Irksome Things that Give me an Existential Crisis

Lately, I’ve been thinking about certain things/moments that send me in a downward spiral. Some may say “existential crisis” is far too dramatic and inaccurate a term for the things on this list, but I will tell these people to shut their trap. But honestly I think if you’ve experienced any of these, then you’ll 100% agree with me.

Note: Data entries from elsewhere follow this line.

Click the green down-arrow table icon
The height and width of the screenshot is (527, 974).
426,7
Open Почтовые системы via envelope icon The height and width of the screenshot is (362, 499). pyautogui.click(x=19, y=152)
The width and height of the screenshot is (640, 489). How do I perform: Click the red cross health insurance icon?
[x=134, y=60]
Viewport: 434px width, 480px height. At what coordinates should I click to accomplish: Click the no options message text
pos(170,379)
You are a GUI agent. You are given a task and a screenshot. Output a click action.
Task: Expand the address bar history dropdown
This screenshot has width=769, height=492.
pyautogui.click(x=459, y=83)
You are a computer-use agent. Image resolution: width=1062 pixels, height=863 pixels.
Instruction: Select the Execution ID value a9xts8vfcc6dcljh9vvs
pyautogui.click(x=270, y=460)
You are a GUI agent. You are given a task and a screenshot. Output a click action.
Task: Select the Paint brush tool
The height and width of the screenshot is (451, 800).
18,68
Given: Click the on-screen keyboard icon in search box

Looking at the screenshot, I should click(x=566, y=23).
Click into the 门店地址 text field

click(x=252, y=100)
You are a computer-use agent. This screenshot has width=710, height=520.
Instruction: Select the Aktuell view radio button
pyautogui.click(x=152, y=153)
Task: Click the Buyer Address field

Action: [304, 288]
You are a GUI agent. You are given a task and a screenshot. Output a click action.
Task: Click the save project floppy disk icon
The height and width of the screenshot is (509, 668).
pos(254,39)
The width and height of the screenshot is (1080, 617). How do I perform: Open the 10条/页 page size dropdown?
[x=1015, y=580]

Like, it’s not even an opinion, really.

  1. Seeing myself in the Target security camera at self checkout
Is that even me?

2. Jogging for an hour and looking at your watch only to find its actually been four minutes

Why the aggression?

3. Flashing a route, but then seeing they lowered the grade the next day

Why you gotta be this way

4. Buying lettuce only to find its withering carcass in the back of my fridge a week later 

Sorry for how this drawing came out.

5. CDC trying to tell me not to eat raw cookie dough 


The list goes on, but I’ll let you off easy for now. So, your turn. What tragic things make you rethink life?

@chubbygirclimbing is continuing to be a whole mess, blog after blog. Follow her anyway.

25 Replies to “Irksome Things that Give me an Existential Crisis”

  1. Not buying something at a store and then walking out empty-handed afraid they’ll think I stole something, even though I have never stolen anything.

    Liked by 4 people

  2. Ambient reality at this moment in history has pretty much shattered my sense of existence. I’ve never felt so ‘fuck this shit. I’m getting out of here’ in my life but there’s no where to go. Beyond that, realizing that a lot of my dreams are ships that have sailed. I love your drawings. The lettuce especially. 🙂

    Liked by 3 people

  3. These pictures are great! I have mini existential crises all the time. Especially when someone waves in your directions and you’re not sure if they are waving at you or someone behind you. People are better at remembering me than I am of them. If you’re a dog I’ll remember you forever. If we volunteered together all through our kids’ third grade class, nope, tabula rasa (clean slate).

    Liked by 5 people

      1. You know it’s one of those myth things people talk about to make themselves thin. Apparently there’s less calories in a stick of celery than it takes to eat it. I prefer the other one: It burns 120 calories a minute hitting your head against a wall. Still, I think I might prefer the celery.

        Liked by 3 people

  4. Sorry, that was a tangent. I will answer the existential crises question: Driving home late, in the twilight or dark, walking into the house that has no lights on and knowing it has been on it’s own without me and nothing happened there, but it seems different.

    Liked by 4 people

  5. Never getting the right amount of water for my annual flowers. First they look like they’re dying of dehydration, then they clearly turn yellow from too much water. Then they look great. Then they just croak in one day for no apparent reason. They hate me.

    Liked by 4 people

  6. Getting to the shops only to realise that I’ve forgotten my face mask. I’m always doing that. Still, it helps my step count. The illustrations in this article are great. Really enjoyed it. 😊

    Liked by 2 people

  7. Thank you for liking my blog
    I love the drawings!

    I have an egg plant withering. Not as grand as your lettuce.

    Being 70 has its moments of super joy. Your smell changes. My kids visit. “The house smells like mom,” she says. I am too scared to ask if she means smells or smells. Or, I thought I killed it with Yardley. And you watch love stories as if they are fantasies. And you don’t do fantasy. Love and Light.